Task instructions. Every entry that follows should be repeated exactly; drop the images.

Segment Start: Task input

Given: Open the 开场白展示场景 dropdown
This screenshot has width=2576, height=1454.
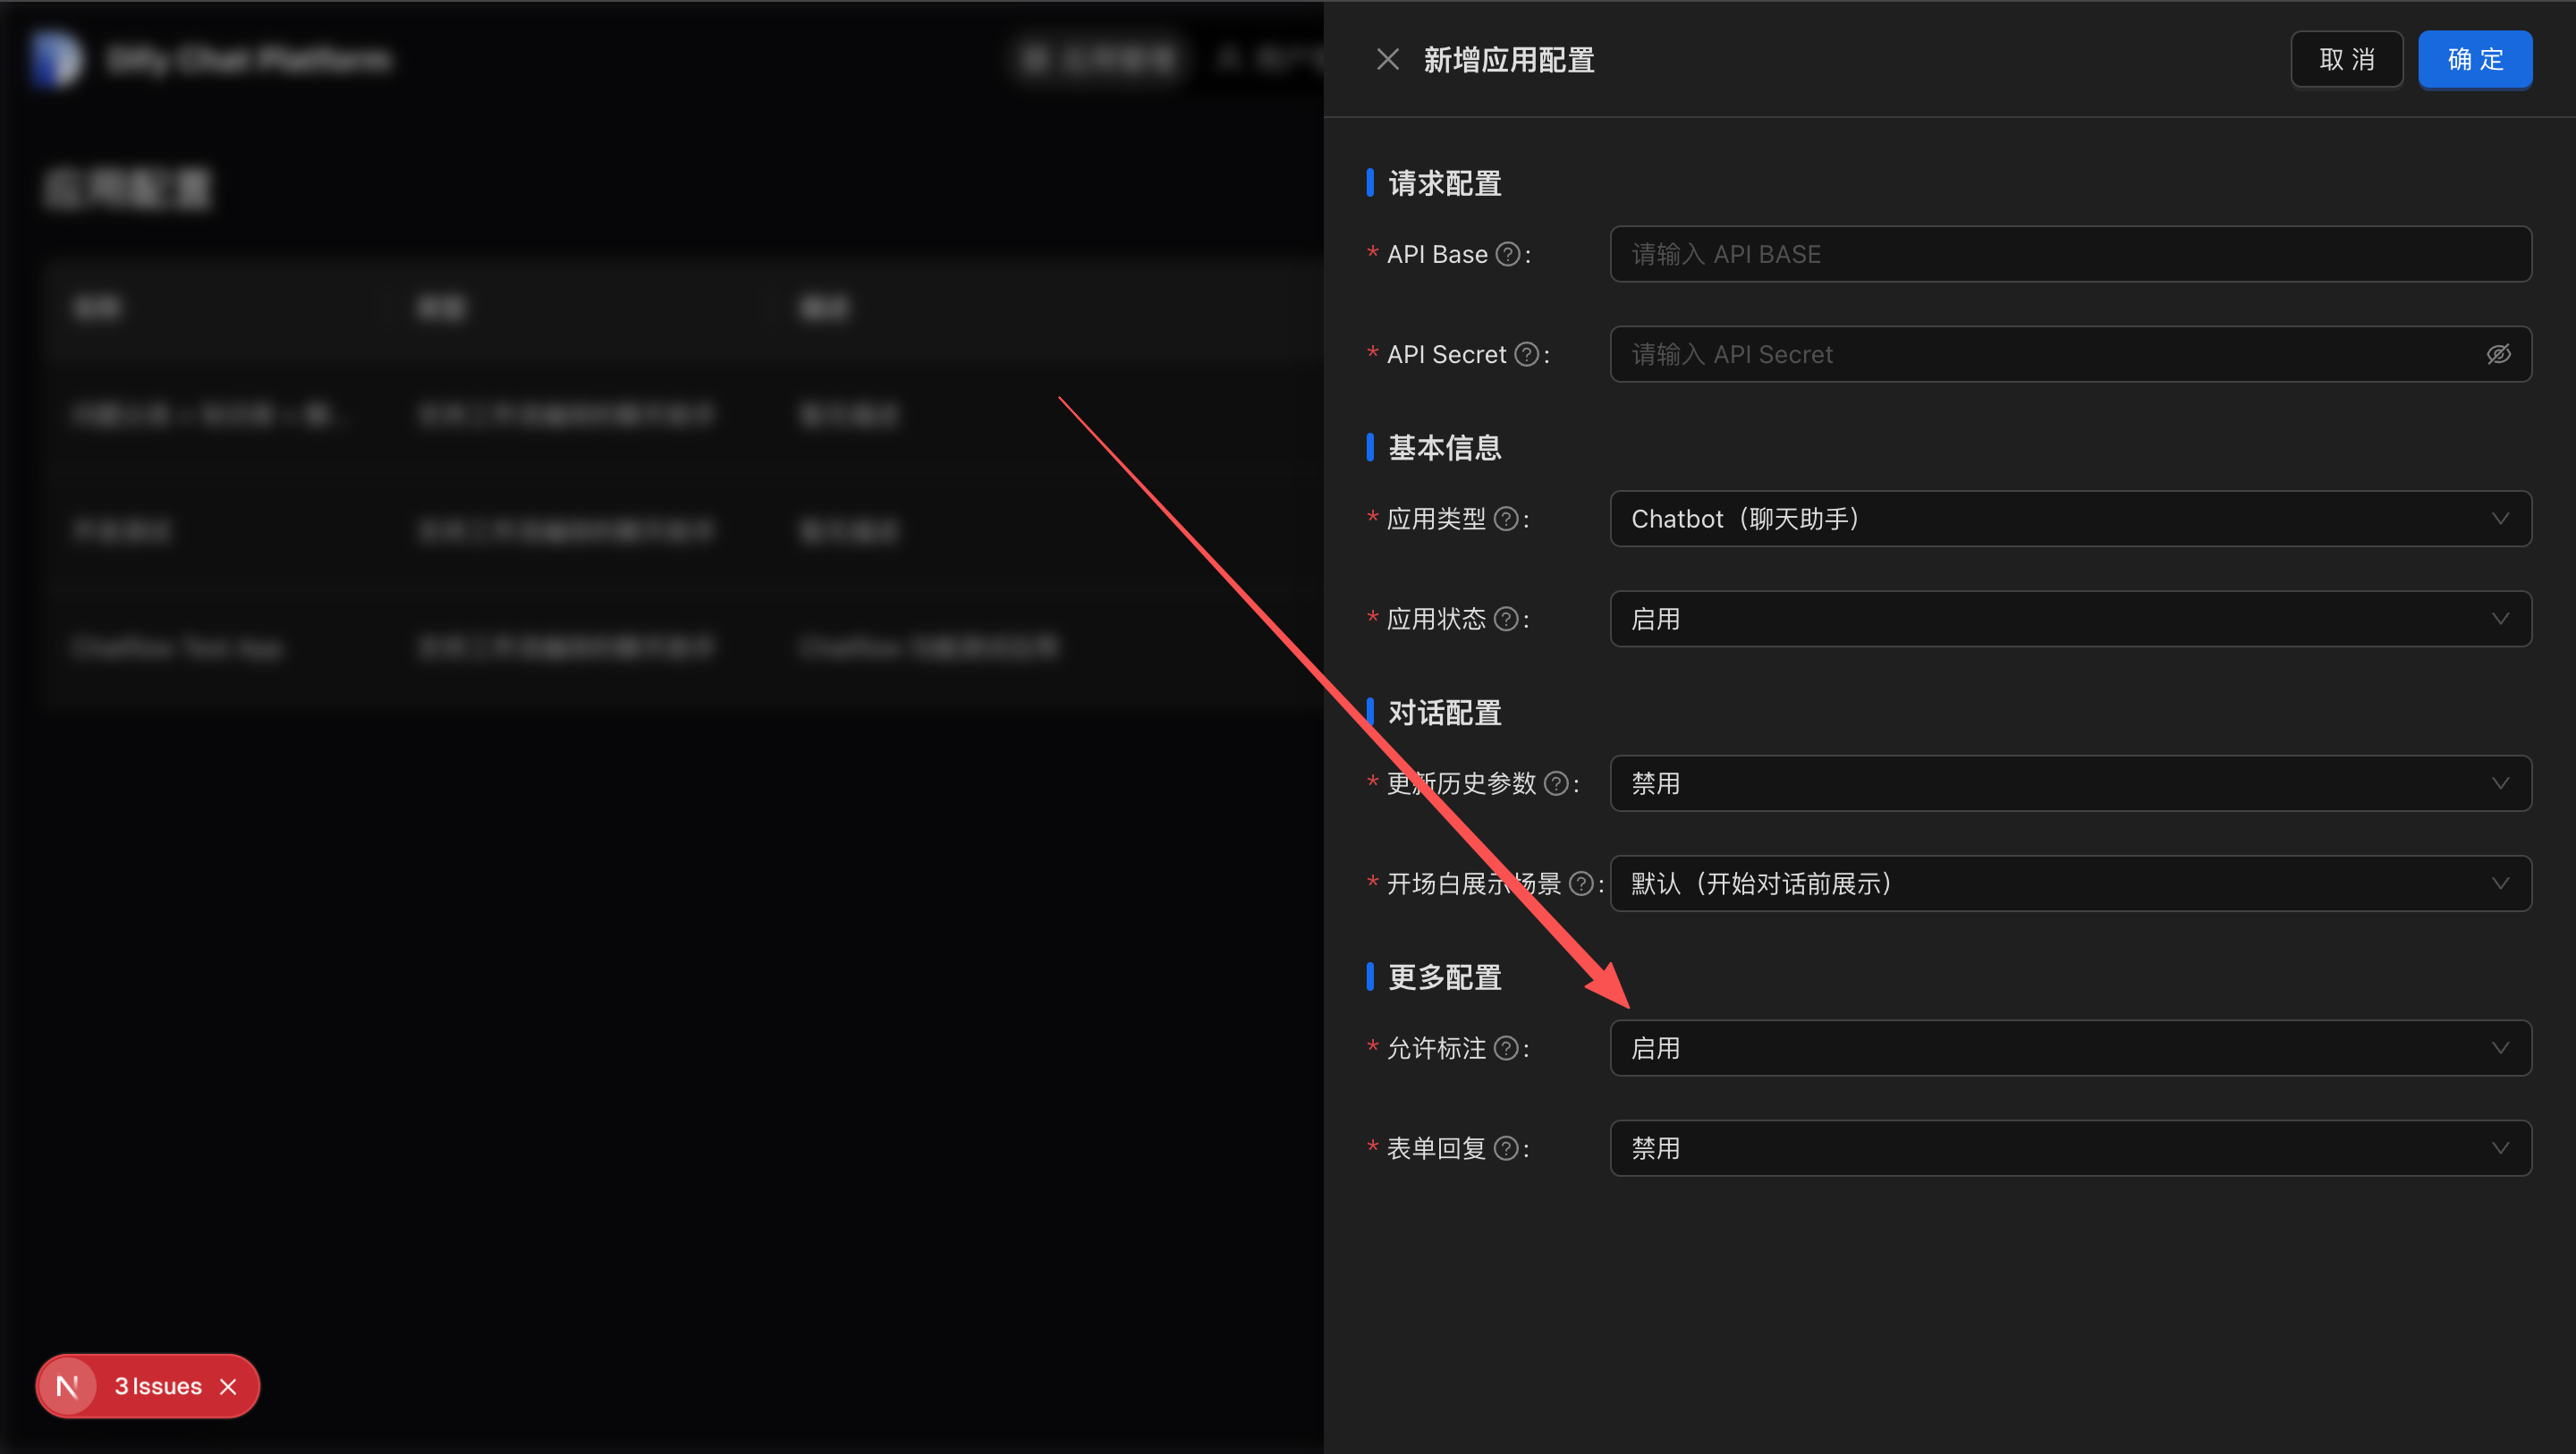Looking at the screenshot, I should click(2070, 884).
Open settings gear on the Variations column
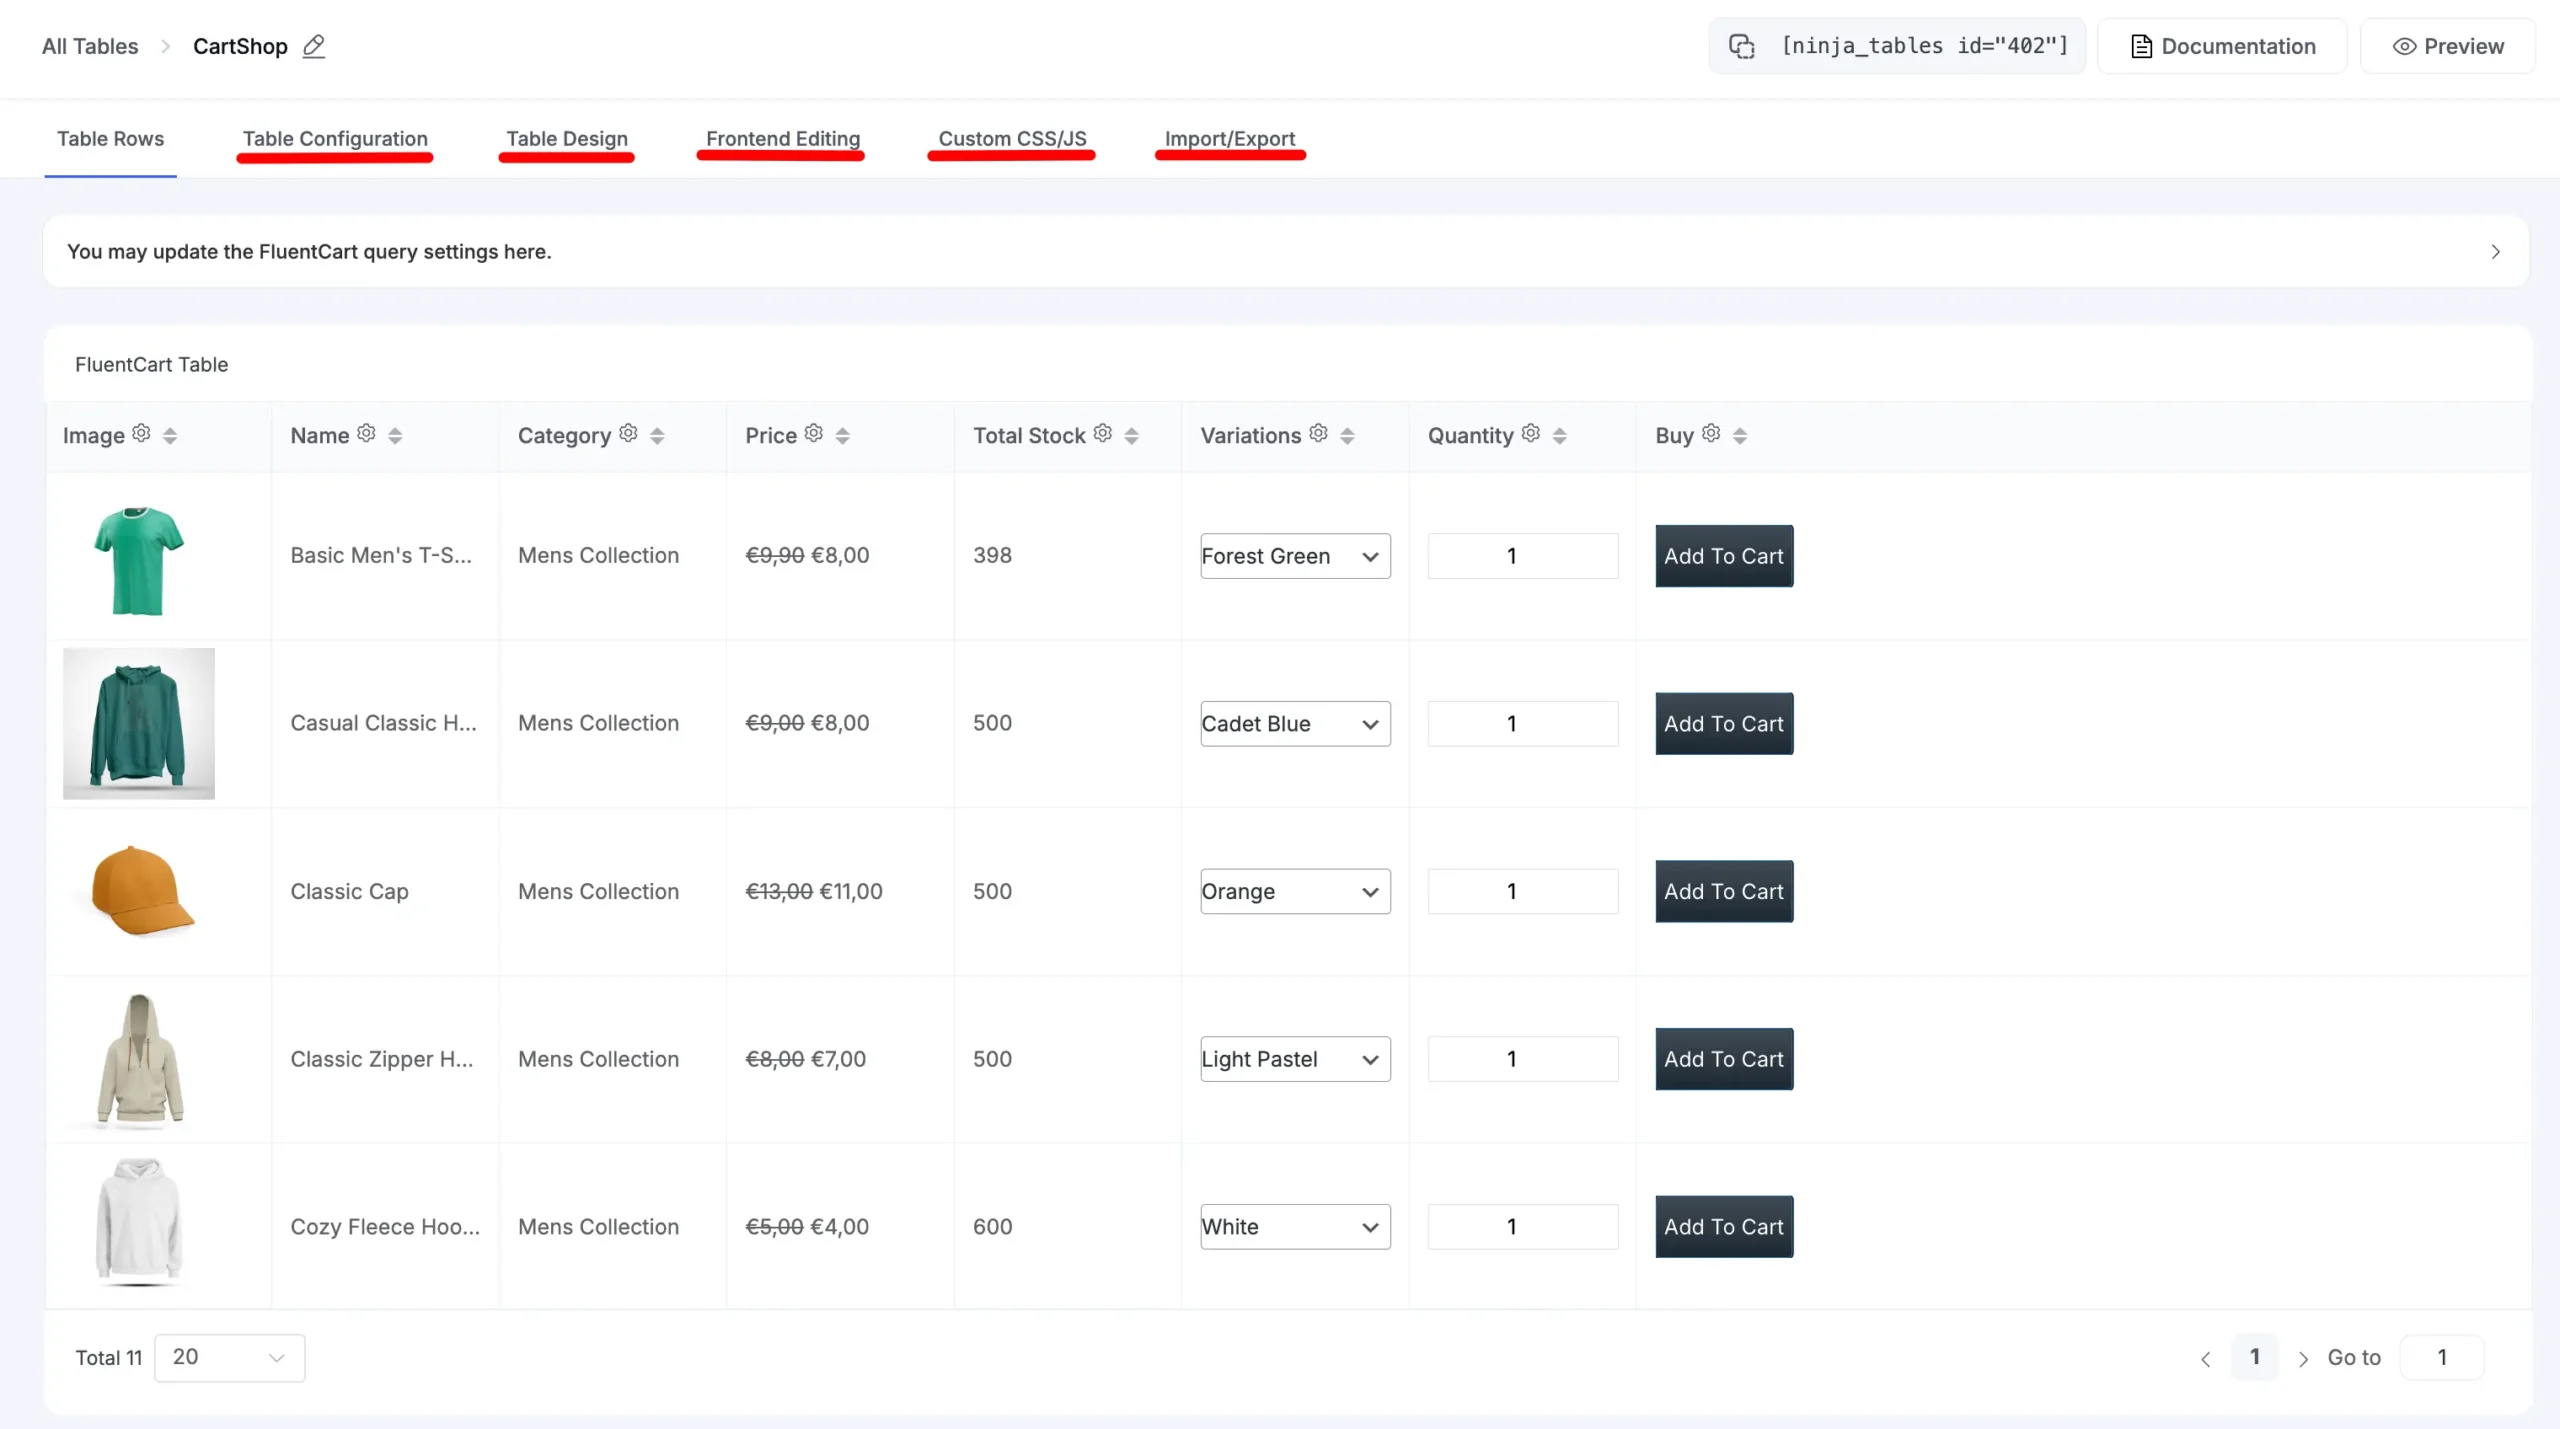2560x1429 pixels. pyautogui.click(x=1317, y=434)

Segment End: Task input

Written answer.
Given: Open the 开场白展示场景 dropdown
This screenshot has width=2576, height=1454.
Looking at the screenshot, I should click(2070, 884).
Open settings gear on the Variations column
2560x1429 pixels. pyautogui.click(x=1317, y=434)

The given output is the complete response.